PROBLEM REQUIREMENTS
Set down each line of the data below exactly.

-=-=-

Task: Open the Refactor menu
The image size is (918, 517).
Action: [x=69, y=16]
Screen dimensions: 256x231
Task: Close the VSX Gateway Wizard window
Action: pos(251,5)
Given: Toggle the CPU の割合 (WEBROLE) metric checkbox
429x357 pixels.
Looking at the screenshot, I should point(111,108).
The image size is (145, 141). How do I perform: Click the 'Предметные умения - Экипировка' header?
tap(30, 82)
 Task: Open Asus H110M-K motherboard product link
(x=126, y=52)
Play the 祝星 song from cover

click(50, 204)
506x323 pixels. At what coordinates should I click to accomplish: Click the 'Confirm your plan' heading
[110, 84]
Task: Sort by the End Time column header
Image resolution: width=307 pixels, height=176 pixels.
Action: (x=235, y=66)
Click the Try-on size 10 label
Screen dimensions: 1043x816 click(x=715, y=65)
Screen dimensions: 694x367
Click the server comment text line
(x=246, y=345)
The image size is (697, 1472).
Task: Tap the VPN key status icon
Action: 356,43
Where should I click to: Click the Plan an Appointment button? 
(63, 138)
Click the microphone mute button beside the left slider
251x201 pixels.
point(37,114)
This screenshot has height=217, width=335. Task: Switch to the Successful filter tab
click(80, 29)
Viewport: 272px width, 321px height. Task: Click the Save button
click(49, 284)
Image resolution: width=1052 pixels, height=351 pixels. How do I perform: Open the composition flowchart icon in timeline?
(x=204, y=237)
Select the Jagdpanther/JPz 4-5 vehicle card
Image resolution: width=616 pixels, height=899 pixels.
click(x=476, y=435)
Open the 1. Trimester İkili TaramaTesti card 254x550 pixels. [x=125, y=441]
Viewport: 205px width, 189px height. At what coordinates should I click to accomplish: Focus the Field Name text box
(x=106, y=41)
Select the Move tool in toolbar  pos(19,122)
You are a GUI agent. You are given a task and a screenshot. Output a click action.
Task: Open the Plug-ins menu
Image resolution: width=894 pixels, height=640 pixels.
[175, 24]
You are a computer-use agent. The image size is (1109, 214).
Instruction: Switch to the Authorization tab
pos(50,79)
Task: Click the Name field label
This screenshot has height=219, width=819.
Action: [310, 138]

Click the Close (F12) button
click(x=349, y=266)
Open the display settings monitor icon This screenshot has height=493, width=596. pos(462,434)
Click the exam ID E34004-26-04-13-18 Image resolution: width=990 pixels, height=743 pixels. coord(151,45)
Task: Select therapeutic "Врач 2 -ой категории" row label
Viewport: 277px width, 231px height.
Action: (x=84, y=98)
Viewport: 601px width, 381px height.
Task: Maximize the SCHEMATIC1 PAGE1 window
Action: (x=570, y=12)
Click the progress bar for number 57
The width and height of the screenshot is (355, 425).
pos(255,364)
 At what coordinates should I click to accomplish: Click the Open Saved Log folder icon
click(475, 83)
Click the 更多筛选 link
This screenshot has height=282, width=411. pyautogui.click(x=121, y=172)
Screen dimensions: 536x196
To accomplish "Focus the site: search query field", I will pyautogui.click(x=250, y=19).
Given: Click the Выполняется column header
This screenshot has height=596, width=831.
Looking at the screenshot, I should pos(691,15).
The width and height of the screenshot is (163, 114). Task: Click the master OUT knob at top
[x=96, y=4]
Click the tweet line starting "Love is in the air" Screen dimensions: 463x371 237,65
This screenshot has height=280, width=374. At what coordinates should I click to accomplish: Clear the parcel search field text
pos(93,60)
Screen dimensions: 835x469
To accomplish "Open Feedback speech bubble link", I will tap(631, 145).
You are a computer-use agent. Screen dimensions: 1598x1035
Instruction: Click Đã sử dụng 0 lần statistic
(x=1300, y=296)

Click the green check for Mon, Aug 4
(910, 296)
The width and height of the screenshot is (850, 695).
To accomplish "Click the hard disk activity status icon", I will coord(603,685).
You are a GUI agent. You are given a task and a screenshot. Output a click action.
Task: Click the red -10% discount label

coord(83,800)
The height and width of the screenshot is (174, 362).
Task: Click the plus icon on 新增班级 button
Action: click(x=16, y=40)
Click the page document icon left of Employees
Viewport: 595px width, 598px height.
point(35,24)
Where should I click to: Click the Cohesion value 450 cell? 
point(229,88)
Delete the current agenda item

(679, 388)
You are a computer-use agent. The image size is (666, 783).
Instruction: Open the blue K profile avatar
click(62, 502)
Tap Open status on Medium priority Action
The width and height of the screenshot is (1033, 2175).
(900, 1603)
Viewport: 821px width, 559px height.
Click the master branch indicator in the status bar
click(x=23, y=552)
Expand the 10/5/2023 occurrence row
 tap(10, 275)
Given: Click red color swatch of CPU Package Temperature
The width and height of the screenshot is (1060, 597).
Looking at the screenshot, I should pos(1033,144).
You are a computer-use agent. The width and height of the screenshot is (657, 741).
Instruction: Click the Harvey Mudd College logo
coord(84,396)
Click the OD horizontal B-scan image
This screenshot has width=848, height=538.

-=-=-

EXERCISE OUTPUT
Task: Open the Refactor menu
The image size is (918, 517).
Action: [x=69, y=16]
Screen dimensions: 256x231
Task: Close the VSX Gateway Wizard window
Action: pos(251,5)
Given: Toggle the CPU の割合 (WEBROLE) metric checkbox
429x357 pixels.
Looking at the screenshot, I should point(111,108).
The image size is (145, 141). How do I perform: Click the 'Предметные умения - Экипировка' header?
tap(30, 82)
 Task: Open Asus H110M-K motherboard product link
(x=126, y=52)
Play the 祝星 song from cover

click(50, 204)
506x323 pixels. At what coordinates should I click to accomplish: Click the 'Confirm your plan' heading
[110, 84]
Task: Sort by the End Time column header
Image resolution: width=307 pixels, height=176 pixels.
Action: (x=235, y=66)
Click the Try-on size 10 label
Screen dimensions: 1043x816 click(x=715, y=65)
Screen dimensions: 694x367
Click the server comment text line
(x=246, y=345)
The image size is (697, 1472).
Task: Tap the VPN key status icon
Action: 356,43
Where should I click to: Click the Plan an Appointment button? 
(63, 138)
Click the microphone mute button beside the left slider
251x201 pixels.
point(37,114)
This screenshot has height=217, width=335. Task: Switch to the Successful filter tab
click(80, 29)
Viewport: 272px width, 321px height. Task: Click the Save button
click(49, 284)
Image resolution: width=1052 pixels, height=351 pixels. How do I perform: Open the composition flowchart icon in timeline?
(x=204, y=237)
Select the Jagdpanther/JPz 4-5 vehicle card
Image resolution: width=616 pixels, height=899 pixels.
click(x=476, y=435)
Open the 1. Trimester İkili TaramaTesti card 254x550 pixels. [x=125, y=441]
Viewport: 205px width, 189px height. At what coordinates should I click to accomplish: Focus the Field Name text box
(x=106, y=41)
Select the Move tool in toolbar  pos(19,122)
You are a GUI agent. You are given a task and a screenshot. Output a click action.
Task: Open the Plug-ins menu
Image resolution: width=894 pixels, height=640 pixels.
[175, 24]
You are a computer-use agent. The image size is (1109, 214).
Instruction: Switch to the Authorization tab
pos(50,79)
Task: Click the Name field label
This screenshot has height=219, width=819.
Action: [310, 138]

Click the Close (F12) button
click(x=349, y=266)
Open the display settings monitor icon This screenshot has height=493, width=596. pos(462,434)
Click the exam ID E34004-26-04-13-18 Image resolution: width=990 pixels, height=743 pixels. coord(151,45)
Task: Select therapeutic "Врач 2 -ой категории" row label
Viewport: 277px width, 231px height.
Action: (x=84, y=98)
Viewport: 601px width, 381px height.
Task: Maximize the SCHEMATIC1 PAGE1 window
Action: (x=570, y=12)
Click the progress bar for number 57
The width and height of the screenshot is (355, 425).
pos(255,364)
 At what coordinates should I click to accomplish: Click the Open Saved Log folder icon
click(475, 83)
Click the 更多筛选 link
This screenshot has height=282, width=411. pyautogui.click(x=121, y=172)
Screen dimensions: 536x196
To accomplish "Focus the site: search query field", I will pyautogui.click(x=250, y=19).
Given: Click the Выполняется column header
This screenshot has height=596, width=831.
Looking at the screenshot, I should pos(691,15).
The width and height of the screenshot is (163, 114). Task: Click the master OUT knob at top
[x=96, y=4]
Click the tweet line starting "Love is in the air" Screen dimensions: 463x371 237,65
This screenshot has height=280, width=374. At what coordinates should I click to accomplish: Clear the parcel search field text
pos(93,60)
Screen dimensions: 835x469
To accomplish "Open Feedback speech bubble link", I will tap(631, 145).
You are a computer-use agent. Screen dimensions: 1598x1035
Instruction: Click Đã sử dụng 0 lần statistic
(x=1300, y=296)

Click the green check for Mon, Aug 4
(910, 296)
The width and height of the screenshot is (850, 695).
To accomplish "Click the hard disk activity status icon", I will coord(603,685).
You are a GUI agent. You are given a task and a screenshot. Output a click action.
Task: Click the red -10% discount label

coord(83,800)
The height and width of the screenshot is (174, 362).
Task: Click the plus icon on 新增班级 button
Action: click(x=16, y=40)
Click the page document icon left of Employees
Viewport: 595px width, 598px height.
point(35,24)
Where should I click to: Click the Cohesion value 450 cell? 
point(229,88)
Delete the current agenda item

(679, 388)
You are a computer-use agent. The image size is (666, 783).
Instruction: Open the blue K profile avatar
click(62, 502)
Tap Open status on Medium priority Action
The width and height of the screenshot is (1033, 2175).
(900, 1603)
Viewport: 821px width, 559px height.
Click the master branch indicator in the status bar
click(x=23, y=552)
Expand the 10/5/2023 occurrence row
 tap(10, 275)
Given: Click red color swatch of CPU Package Temperature
The width and height of the screenshot is (1060, 597).
Looking at the screenshot, I should pos(1033,144).
You are a computer-use agent. The width and height of the screenshot is (657, 741).
Instruction: Click the Harvey Mudd College logo
coord(84,396)
Click the OD horizontal B-scan image
This screenshot has width=848, height=538.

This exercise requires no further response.